Tomorrow. She’d go back for it tomorrow. When Murdoch was in session.
Sonder
“Would you pay feckin’ attention?”
Sonder dragged his gaze from Miss Morrow’s belongings and focused on Nolan Kelleher’s disgruntled face. “You drone on so much, I stopped listening.”
Kelleher’s nostrils flared. The two of them had never been close, despite living together for the better part of six years almost a decade ago in Briseis. It was amazing how much could remain hidden within the same walls when no effort was put forth.

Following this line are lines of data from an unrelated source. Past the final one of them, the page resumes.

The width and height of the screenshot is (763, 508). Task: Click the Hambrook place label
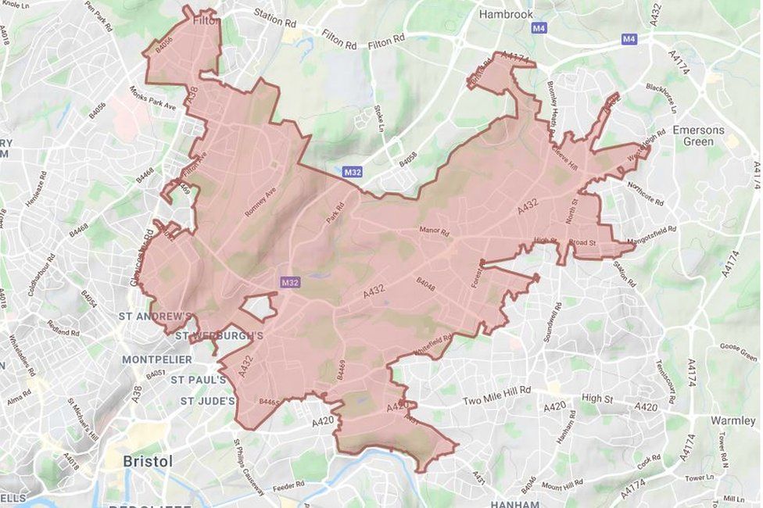pyautogui.click(x=506, y=14)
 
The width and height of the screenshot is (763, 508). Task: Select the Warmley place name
pyautogui.click(x=733, y=420)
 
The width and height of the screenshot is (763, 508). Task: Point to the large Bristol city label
pyautogui.click(x=148, y=461)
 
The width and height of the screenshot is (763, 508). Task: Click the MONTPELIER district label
pyautogui.click(x=157, y=359)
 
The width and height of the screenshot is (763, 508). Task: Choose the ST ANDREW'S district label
pyautogui.click(x=155, y=317)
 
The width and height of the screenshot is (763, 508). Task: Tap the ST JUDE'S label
pyautogui.click(x=207, y=401)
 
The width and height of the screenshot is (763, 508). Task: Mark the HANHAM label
pyautogui.click(x=514, y=504)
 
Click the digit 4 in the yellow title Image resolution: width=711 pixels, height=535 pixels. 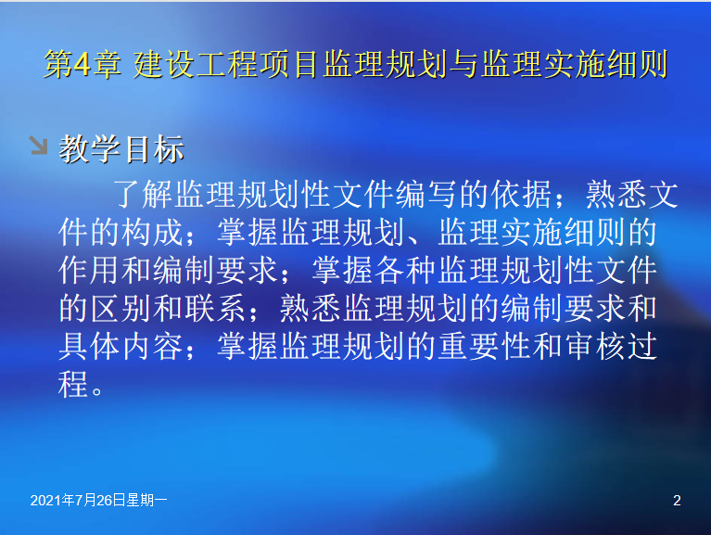click(x=82, y=64)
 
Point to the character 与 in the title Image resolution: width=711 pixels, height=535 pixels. click(x=463, y=64)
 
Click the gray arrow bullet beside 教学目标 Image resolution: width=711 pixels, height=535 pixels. click(x=39, y=145)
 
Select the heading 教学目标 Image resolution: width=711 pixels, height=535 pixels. click(x=121, y=148)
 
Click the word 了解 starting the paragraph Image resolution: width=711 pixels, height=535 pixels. click(x=143, y=195)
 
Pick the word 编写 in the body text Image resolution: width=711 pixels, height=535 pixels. click(x=426, y=195)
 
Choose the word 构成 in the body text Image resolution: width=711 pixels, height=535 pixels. click(x=153, y=232)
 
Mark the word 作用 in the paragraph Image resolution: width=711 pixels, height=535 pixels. click(x=89, y=270)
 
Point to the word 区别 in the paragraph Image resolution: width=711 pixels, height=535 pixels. click(x=121, y=309)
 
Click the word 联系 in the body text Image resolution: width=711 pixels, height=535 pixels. click(x=216, y=309)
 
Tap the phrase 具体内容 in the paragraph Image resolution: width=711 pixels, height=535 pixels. click(x=121, y=347)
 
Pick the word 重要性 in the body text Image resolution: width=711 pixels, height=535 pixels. click(x=486, y=347)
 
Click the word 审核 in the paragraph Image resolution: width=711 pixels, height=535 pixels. click(x=596, y=347)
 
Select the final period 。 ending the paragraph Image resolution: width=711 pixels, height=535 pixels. click(x=97, y=390)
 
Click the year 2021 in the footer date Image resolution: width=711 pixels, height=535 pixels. click(x=45, y=500)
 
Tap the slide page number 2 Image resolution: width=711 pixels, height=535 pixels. click(x=677, y=500)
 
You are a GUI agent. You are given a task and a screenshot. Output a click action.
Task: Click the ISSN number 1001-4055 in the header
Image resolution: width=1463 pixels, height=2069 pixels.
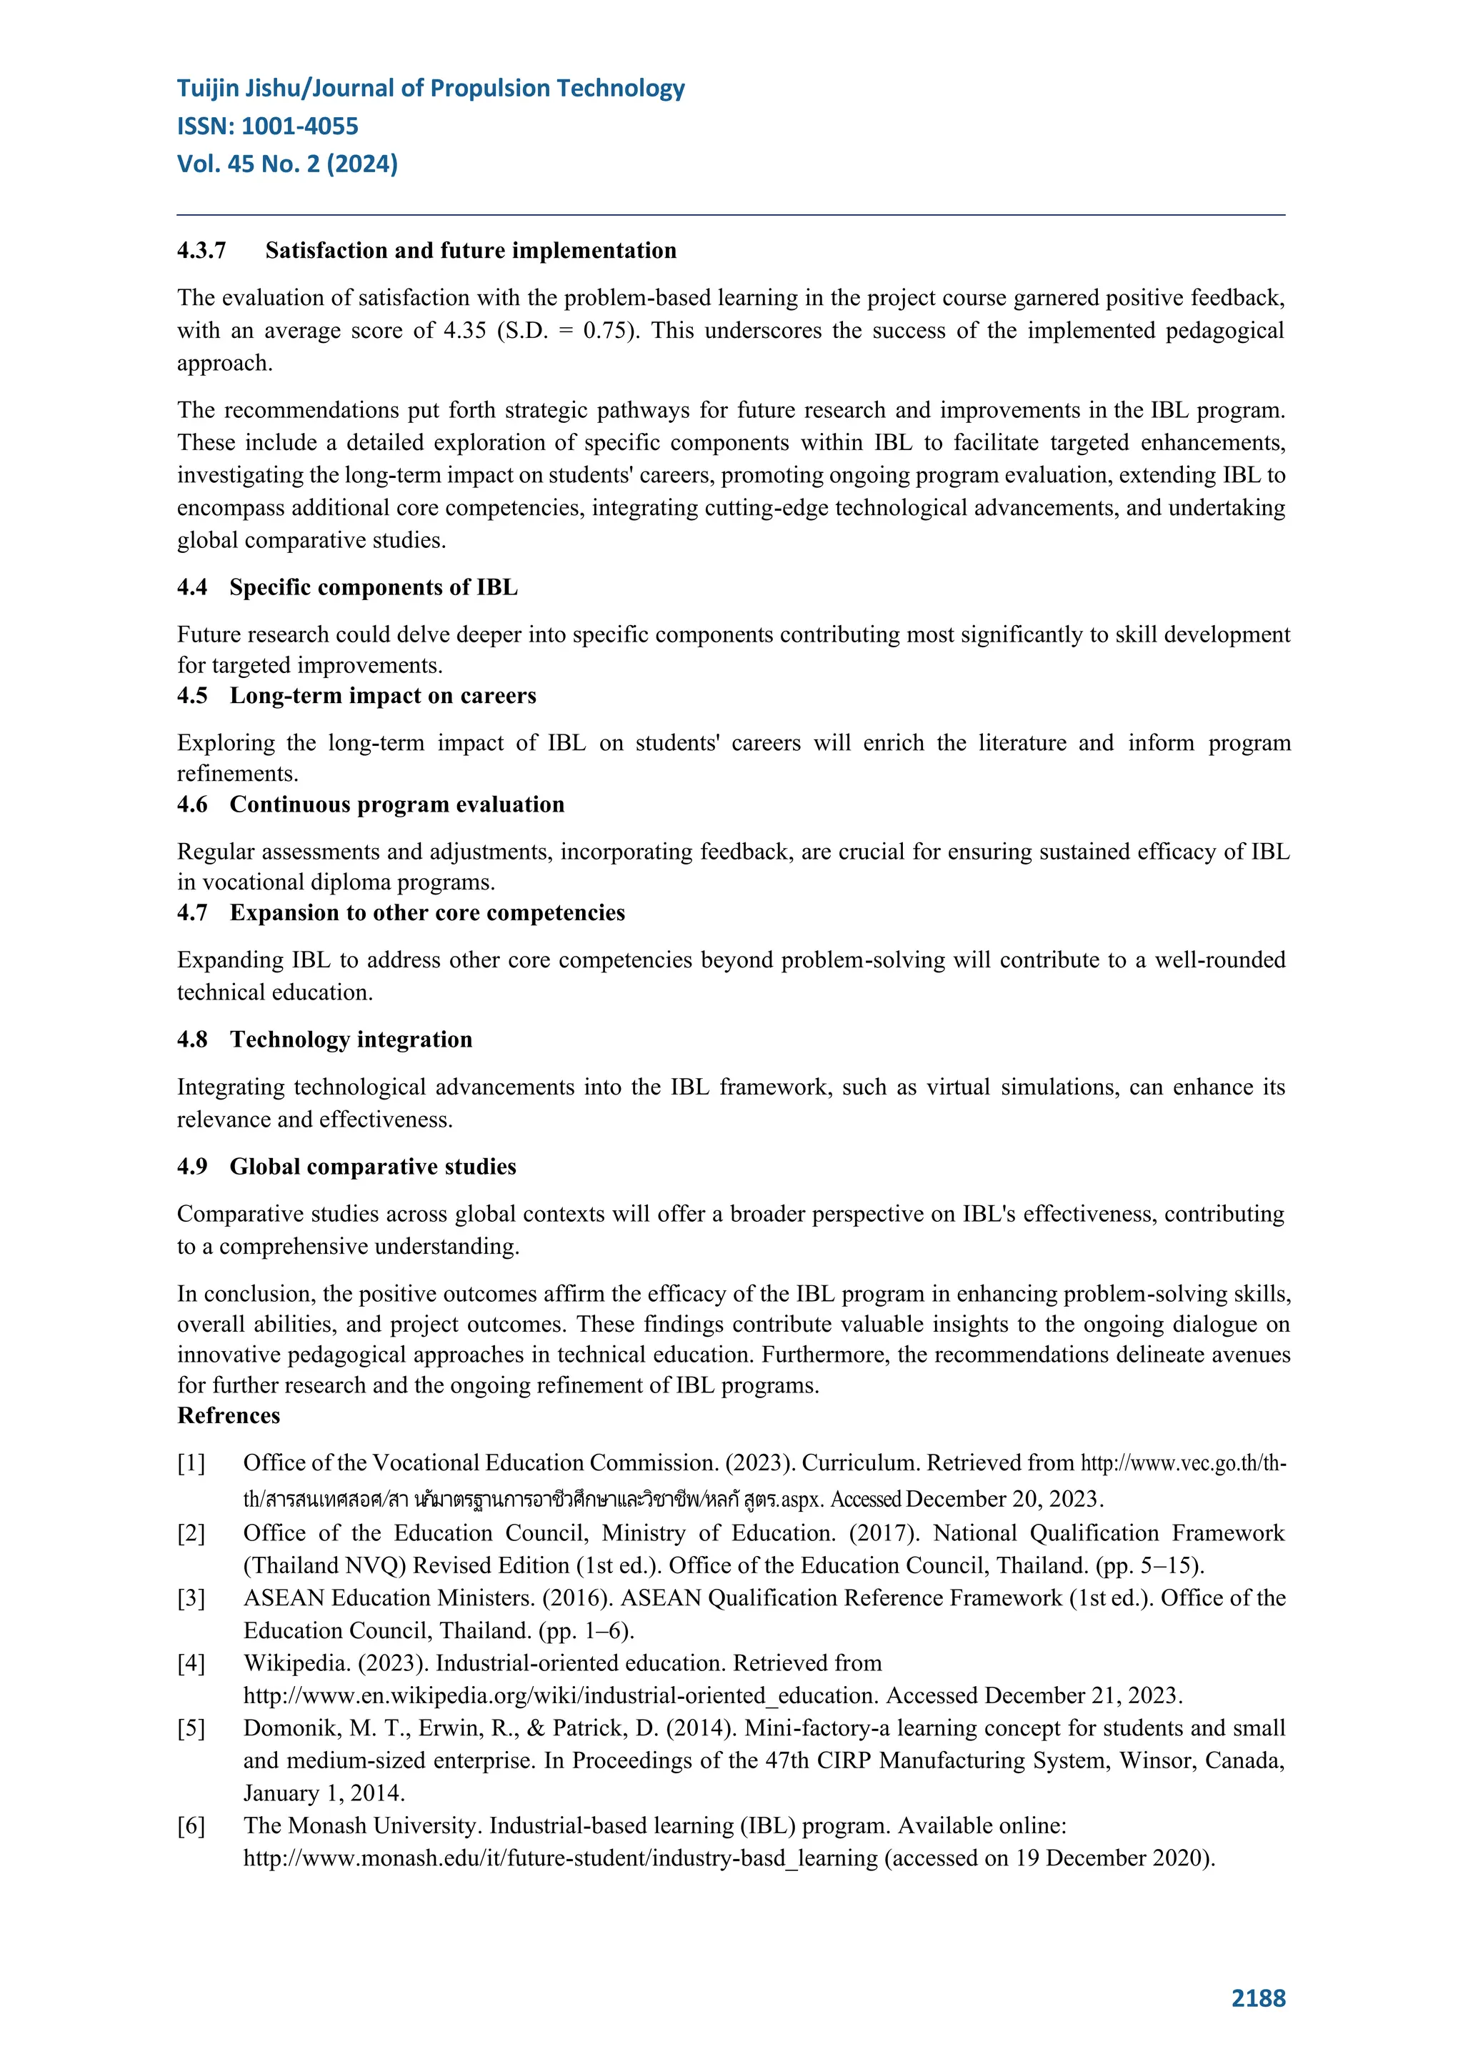tap(299, 126)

Sonder, however, had put forth quite a lot of effort back then to sift out all Kelleher’s secrets. Being an integral part of a secret society would do that to a man, make him thirst to fill his arsenal with the secrets of his fellows—just in case.
“Rochford wants your work to have results sooner rather than later. He’s getting impatient, pressing Lynch and me to put pressure on you.”
“Is it grand being Rochford’s lapdog? Does he scratch you behind your ears and offer you treats?”
Kelleher’s ears were turning red and Sonder suppressed a smile. “Just because your proposition for Achilles House was accepted and my ideas were not, does not make you better than me, Sonder Murdoch.”
“There, there, Kelleher. Don’t get your knickers in a twist.” Sonder stood and rounded his desk, unintentionally pulled toward Miss Morrow’s things on his side table. “Message received.” He made a purposefully disrespectful and flippant hand motion for Kelleher to leave. Which he did, in a huff.
Sonder closed and locked the door before returning to the abandoned satchel. For a long moment, he stared at it. And then he was opening it, pulling out a notebook, then another and another.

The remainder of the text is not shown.